There are concepts of Christianity that I blindly believe and unfortunately do not take the time to truly conceive them until they directly effect me. Knowing my heart before I can hear it's needs is the particular topic that I want to discuss here. I believe, and have lived God knowing my needs, and desires of my heart long before I am aware of what I should be asking for. This experience at the Shamineau East camp in Inner Mongolia brought this all to light for me.
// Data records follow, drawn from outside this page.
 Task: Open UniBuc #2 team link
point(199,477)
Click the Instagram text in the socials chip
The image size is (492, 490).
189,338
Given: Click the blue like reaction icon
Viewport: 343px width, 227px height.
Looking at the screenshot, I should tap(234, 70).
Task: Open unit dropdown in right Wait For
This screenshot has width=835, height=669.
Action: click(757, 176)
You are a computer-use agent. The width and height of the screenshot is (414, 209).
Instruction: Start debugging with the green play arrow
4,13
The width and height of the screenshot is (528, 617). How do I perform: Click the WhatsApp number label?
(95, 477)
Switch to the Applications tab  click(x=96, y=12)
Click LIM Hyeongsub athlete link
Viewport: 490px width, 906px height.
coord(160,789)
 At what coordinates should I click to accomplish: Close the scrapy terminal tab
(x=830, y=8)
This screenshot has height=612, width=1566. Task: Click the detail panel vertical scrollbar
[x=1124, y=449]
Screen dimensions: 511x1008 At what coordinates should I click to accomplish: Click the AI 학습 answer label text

I was nervous about leaving Changzhi even though I was very bored and becoming lonely here at times. Still, flying into the unknown again is never a simple task for me. I was in constant prayer to the point of fear when it came to my travels to Hailaer. I was sad about leaving my new friends on my birthday, about being away from constant interaction with my family and friends in America. Now I see that what I was truly sad about was the loneliness that was beginning to creep into my lifestyle here, the melancholy lifestyle I was living while waiting for work to begin. God knows this, he knows what our spirit is actually asking for even though we confuse it for something completely different. Displacement.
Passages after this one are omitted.